We have two two by two matrices here. In other videos, we talk about how a two by two matrix can represent a transformation of the coordinate plane, of the two-dimensional plane, where this, of course, is the x-axis, and this, of course, is the y-axis.

What we're going to do in this video is visualize these transformations and get a visual understanding for why it's reasonable for A to have an inverse, or why matrix A is invertible, and why it's not reasonable for B to have an inverse matrix, or why matrix B is not invertible.

So just as a reminder, these transformation matrices essentially tell us what to do with our unit vectors. For example, we have the (1, 0) unit vector, and the first column of each of these matrices tells us what the (1, 0) unit vector, the vector that goes one unit in the x direction, will get transformed to under each of these transformations. Then, of course, you have the unit vector in the y direction, the (0, 1) unit vector, and the second columns here tell us how we would transform that.

So let's first think about matrix A. Matrix A transforms the (1, 0) vector into the (2, 1) vector. So the (2, 1) vector is going to look something like that. It transforms the (0, 1) vector into the (2, 3) vector. So the (2, 3) vector is going to look something like this.

One way to think about it: instead of our grid looking like this grid that I already had here, which is just our standard coordinate axes, this is defining a new grid that would look like this. I define this new grid by looking at our multiples of what the (1, 0) vector has been transformed into, and we also look at multiples of what the (0, 1) vector has been transformed into.

For example, if I were to take this point right here, before it is transformed, it has one of each of these vectors. Well, under transformation, under this first transformation, it would be one of each of these vectors. So it's going to be (1, 2) vector plus (1, 2, 3) vector. So this point will be mapped to this point.

By that same logic, this point right over here, which is one unit more in the x direction, well, now it's going to have one unit more in the direction that x, the x unit vector, has been transformed into. This point right over here, by the same logic, will be one unit more in the direction that the y unit vector has been transformed into, so it'll be there.

At this point, by the same logic, will be transformed into that point. This region that I'm showing you in white will get transformed to this region. Now, there's some obvious things going on here. We have a two-dimensional area that has been transformed to another two-dimensional area, and in fact, it looks like it has been scaled up.

In other videos, we have talked about that this scale factor is going to be the absolute value of the determinant of A. It's clear that, frankly, not only is this non-zero, but it's going to be greater than one. It looks like we're scaling up our area. But the very fact that this does not equal zero tells us that we are scaling from a two-dimensional area to another two-dimensional area, and so it's completely reasonable to be able to go back.
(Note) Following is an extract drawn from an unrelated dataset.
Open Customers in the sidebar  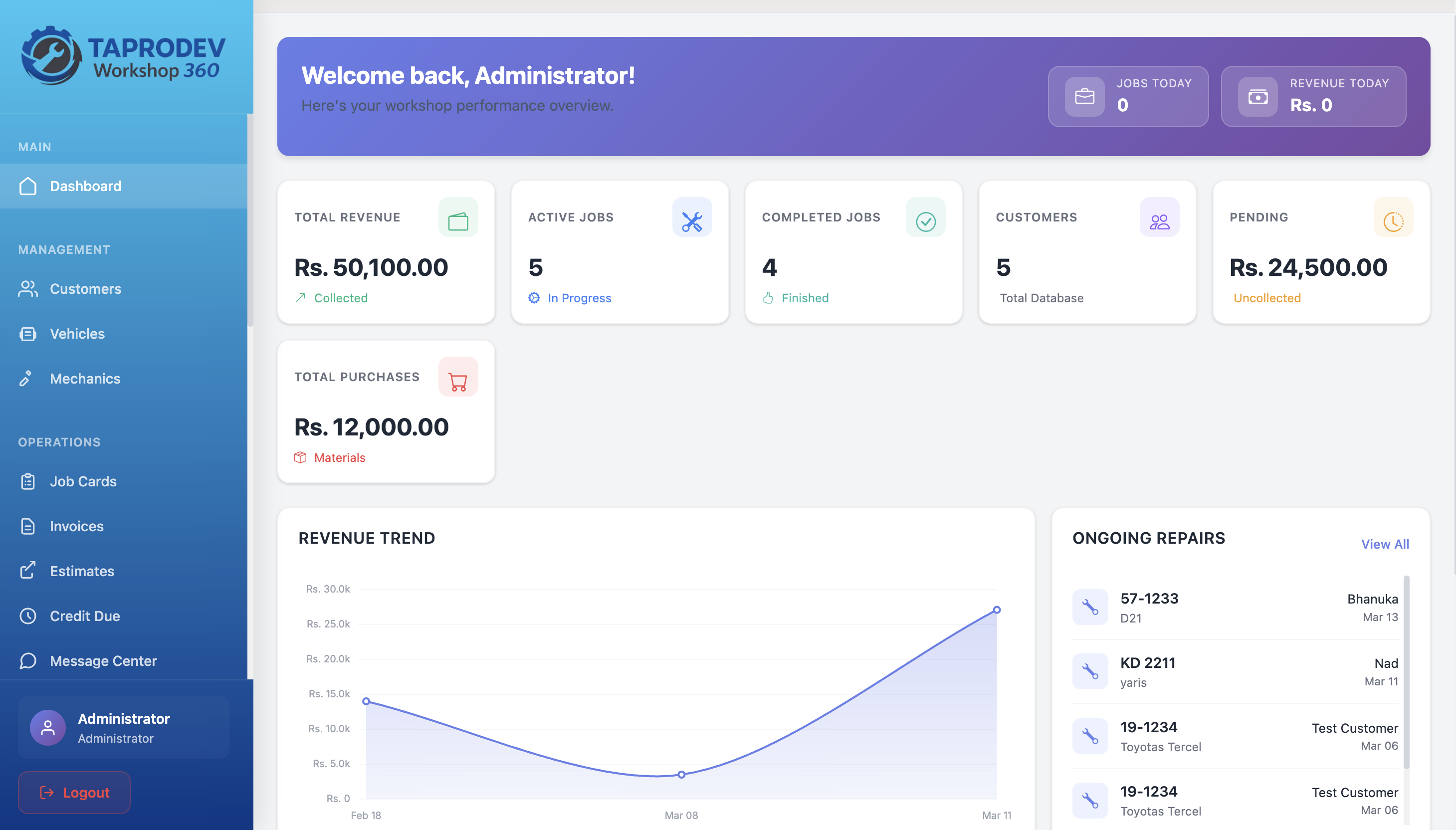pyautogui.click(x=85, y=289)
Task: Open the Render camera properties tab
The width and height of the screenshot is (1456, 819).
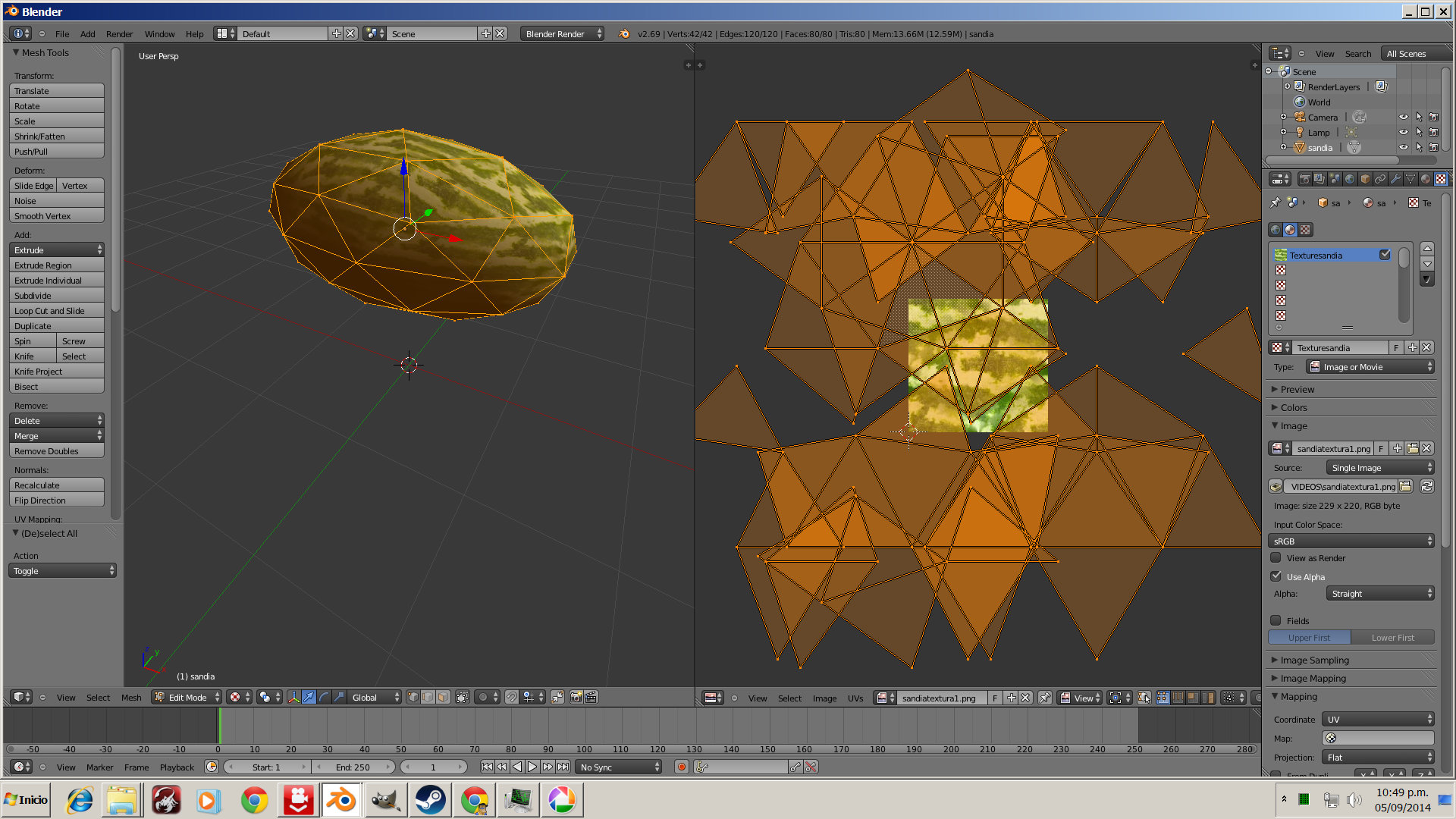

You will for sure be able to find a transformation that takes you from this region to that region. So that makes us feel good that A inverse is reasonable.

Now, as a point of contrast, let's think about matrix B right over here. Matrix B transforms the (1, 0) unit vector into the (2, 1) unit vector, so it transforms it into this unit vector, actually very similarly to how A did it. But then let's see what it does to the (0, 1) vector: it transforms this vector into the (4, 2) vector.

Notice the (4, 2) vector is just 2 of the (2, 1) vectors. It's going in the same direction; it just has a different size or a different length or a different magnitude. So in this situation, it's taking things in two-dimensional space and it's turning them into combinations of things that sit on this same direction.

So everything in two dimensions is going to be mapped to something along this line here. This region, if I were to apply transformation B, is going to be a region on this line over here. Anything, if I were to map it using matrix B, is going to get mapped onto this line. So you're going to something with area, and then you're mapping it to something that has no area. So the scaling factor here must be zero.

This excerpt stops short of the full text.